» WORK TO COMPLETE: Could you set down every entry exactly as it appears?

» INPUT MATERIAL:
━━━━━━━━━━━━━━━━━━━━━━━━━━━━━━

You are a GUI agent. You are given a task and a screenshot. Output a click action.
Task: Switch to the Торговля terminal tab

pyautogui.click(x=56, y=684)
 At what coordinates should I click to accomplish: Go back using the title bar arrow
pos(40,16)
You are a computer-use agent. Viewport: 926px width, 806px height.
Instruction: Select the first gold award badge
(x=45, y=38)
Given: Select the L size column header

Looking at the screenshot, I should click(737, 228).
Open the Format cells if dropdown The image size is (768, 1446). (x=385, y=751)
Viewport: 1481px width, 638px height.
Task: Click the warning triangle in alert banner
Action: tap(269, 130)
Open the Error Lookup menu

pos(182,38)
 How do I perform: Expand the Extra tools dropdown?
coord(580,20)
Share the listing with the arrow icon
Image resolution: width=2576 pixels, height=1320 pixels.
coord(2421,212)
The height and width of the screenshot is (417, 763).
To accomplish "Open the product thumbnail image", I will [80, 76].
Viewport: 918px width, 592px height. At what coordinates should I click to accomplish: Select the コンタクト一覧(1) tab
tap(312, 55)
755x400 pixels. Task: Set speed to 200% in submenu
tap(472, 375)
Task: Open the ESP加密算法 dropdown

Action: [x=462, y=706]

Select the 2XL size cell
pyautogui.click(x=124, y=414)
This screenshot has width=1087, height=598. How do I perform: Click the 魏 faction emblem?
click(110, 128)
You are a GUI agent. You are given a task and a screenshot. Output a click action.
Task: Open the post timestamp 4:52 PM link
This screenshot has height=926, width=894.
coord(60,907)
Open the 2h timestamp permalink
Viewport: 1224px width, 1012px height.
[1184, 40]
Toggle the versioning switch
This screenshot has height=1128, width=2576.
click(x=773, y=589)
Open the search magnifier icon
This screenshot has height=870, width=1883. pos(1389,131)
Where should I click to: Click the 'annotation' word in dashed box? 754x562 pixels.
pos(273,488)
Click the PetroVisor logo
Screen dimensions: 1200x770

━━━━━━━━━━━━━━━━━━━━━━━━━━━━━━

» SOLUTION TO THE PROBLEM:
You are a GUI agent. You are given a task and a screenshot. Output a click action.
Task: Switch to the Торговля terminal tab

pyautogui.click(x=56, y=684)
 At what coordinates should I click to accomplish: Go back using the title bar arrow
pos(40,16)
You are a computer-use agent. Viewport: 926px width, 806px height.
Instruction: Select the first gold award badge
(x=45, y=38)
Given: Select the L size column header

Looking at the screenshot, I should click(737, 228).
Open the Format cells if dropdown The image size is (768, 1446). (x=385, y=751)
Viewport: 1481px width, 638px height.
Task: Click the warning triangle in alert banner
Action: tap(269, 130)
Open the Error Lookup menu

pos(182,38)
 How do I perform: Expand the Extra tools dropdown?
coord(580,20)
Share the listing with the arrow icon
Image resolution: width=2576 pixels, height=1320 pixels.
coord(2421,212)
The height and width of the screenshot is (417, 763).
To accomplish "Open the product thumbnail image", I will [80, 76].
Viewport: 918px width, 592px height. At what coordinates should I click to accomplish: Select the コンタクト一覧(1) tab
tap(312, 55)
755x400 pixels. Task: Set speed to 200% in submenu
tap(472, 375)
Task: Open the ESP加密算法 dropdown

Action: [x=462, y=706]

Select the 2XL size cell
pyautogui.click(x=124, y=414)
This screenshot has width=1087, height=598. How do I perform: Click the 魏 faction emblem?
click(110, 128)
You are a GUI agent. You are given a task and a screenshot. Output a click action.
Task: Open the post timestamp 4:52 PM link
This screenshot has height=926, width=894.
coord(60,907)
Open the 2h timestamp permalink
Viewport: 1224px width, 1012px height.
[1184, 40]
Toggle the versioning switch
This screenshot has height=1128, width=2576.
click(x=773, y=589)
Open the search magnifier icon
This screenshot has height=870, width=1883. pos(1389,131)
Where should I click to: Click the 'annotation' word in dashed box? 754x562 pixels.
pos(273,488)
Click the PetroVisor logo
Screen dimensions: 1200x770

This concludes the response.